* EXERCISE REQUIREMENTS *
All lines in the data below carrying the string "thumbnail" are to be located and copied.

● ● ● ● ● ● ●

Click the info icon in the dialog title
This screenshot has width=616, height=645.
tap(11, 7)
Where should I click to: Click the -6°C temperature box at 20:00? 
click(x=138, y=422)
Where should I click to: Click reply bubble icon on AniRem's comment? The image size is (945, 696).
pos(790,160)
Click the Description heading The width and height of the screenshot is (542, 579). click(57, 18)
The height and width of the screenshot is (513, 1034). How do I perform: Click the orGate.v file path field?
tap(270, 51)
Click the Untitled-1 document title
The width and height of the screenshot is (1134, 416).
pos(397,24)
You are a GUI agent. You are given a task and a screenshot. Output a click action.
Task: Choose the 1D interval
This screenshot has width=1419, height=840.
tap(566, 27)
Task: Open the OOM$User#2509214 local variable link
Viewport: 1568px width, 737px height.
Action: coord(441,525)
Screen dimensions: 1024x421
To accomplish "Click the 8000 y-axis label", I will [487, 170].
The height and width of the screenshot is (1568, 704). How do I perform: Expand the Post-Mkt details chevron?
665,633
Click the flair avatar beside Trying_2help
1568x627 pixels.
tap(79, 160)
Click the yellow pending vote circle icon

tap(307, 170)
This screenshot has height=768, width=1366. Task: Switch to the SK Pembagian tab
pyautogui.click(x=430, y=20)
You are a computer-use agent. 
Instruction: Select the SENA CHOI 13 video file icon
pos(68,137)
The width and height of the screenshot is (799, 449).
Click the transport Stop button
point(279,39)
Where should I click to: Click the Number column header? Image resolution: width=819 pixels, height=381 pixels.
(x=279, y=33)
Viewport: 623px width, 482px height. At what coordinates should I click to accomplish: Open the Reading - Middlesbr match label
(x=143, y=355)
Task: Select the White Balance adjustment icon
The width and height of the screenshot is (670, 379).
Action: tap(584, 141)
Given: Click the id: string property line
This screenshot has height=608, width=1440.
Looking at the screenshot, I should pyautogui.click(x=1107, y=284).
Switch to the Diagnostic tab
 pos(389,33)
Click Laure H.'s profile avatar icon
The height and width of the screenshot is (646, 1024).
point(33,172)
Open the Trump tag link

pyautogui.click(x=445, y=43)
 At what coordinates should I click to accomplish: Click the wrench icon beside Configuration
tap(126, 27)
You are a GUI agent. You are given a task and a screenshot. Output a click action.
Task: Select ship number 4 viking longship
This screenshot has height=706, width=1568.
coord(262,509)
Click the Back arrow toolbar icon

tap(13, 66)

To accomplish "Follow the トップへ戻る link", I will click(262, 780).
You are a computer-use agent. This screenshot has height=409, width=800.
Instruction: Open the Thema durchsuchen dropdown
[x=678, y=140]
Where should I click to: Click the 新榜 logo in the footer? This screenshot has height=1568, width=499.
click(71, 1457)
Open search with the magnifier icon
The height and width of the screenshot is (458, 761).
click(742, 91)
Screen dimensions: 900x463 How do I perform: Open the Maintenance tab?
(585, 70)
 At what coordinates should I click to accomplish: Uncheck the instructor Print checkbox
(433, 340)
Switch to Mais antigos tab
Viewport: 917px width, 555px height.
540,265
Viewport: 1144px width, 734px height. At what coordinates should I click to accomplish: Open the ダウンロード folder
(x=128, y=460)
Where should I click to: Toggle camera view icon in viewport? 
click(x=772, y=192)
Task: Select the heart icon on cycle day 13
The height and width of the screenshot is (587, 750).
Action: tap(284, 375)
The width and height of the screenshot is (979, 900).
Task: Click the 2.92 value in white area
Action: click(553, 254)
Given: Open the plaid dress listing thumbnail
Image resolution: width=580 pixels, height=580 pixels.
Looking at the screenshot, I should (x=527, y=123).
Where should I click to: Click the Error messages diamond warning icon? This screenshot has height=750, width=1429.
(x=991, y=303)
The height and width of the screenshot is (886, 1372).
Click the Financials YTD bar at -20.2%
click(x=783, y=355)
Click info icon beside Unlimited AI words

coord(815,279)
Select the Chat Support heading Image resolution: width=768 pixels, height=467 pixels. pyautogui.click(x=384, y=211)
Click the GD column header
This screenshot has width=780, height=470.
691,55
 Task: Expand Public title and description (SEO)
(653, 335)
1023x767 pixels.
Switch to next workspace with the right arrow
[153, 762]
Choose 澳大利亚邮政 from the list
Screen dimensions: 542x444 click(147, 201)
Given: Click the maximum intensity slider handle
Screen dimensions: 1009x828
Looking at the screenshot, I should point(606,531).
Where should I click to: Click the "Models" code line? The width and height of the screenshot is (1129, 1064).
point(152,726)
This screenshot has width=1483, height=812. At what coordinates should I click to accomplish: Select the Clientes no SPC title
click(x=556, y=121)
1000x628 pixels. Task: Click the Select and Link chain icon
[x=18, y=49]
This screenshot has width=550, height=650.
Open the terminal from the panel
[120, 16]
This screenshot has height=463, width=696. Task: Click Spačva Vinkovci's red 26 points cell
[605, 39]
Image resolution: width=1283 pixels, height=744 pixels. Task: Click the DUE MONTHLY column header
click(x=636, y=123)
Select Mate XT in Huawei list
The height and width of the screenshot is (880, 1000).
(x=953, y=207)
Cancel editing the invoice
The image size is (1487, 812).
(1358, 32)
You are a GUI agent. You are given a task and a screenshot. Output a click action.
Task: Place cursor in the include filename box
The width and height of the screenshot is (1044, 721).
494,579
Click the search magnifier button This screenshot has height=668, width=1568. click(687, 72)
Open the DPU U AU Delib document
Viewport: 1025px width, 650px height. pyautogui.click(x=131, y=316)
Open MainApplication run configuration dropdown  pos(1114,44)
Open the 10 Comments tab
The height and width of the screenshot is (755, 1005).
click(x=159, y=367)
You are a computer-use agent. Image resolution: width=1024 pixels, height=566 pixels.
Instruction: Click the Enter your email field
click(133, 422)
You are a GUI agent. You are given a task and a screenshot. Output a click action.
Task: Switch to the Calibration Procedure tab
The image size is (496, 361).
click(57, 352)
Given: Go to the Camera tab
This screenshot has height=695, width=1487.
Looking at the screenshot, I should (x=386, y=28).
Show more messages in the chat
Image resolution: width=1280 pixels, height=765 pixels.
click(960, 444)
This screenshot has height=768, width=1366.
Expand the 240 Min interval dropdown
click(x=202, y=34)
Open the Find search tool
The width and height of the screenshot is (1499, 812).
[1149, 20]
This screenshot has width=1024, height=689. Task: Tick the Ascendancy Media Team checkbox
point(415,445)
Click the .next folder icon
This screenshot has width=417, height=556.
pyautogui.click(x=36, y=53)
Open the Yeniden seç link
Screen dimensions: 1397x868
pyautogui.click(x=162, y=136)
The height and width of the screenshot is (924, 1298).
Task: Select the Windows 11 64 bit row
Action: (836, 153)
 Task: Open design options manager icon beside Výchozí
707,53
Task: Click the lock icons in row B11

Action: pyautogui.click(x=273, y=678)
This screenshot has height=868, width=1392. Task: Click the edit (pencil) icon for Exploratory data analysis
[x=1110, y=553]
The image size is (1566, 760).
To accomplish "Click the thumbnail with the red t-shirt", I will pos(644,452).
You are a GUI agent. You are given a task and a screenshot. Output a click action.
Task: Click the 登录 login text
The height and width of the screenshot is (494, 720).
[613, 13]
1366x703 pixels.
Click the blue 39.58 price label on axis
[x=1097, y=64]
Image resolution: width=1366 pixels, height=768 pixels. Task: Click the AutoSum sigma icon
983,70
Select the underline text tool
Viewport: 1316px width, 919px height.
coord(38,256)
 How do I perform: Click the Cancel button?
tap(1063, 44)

● ● ● ● ● ● ●

* FINISHED TASK *
Given: Open the plaid dress listing thumbnail
To accomplish "Click the thumbnail with the red t-shirt", I will pos(644,452).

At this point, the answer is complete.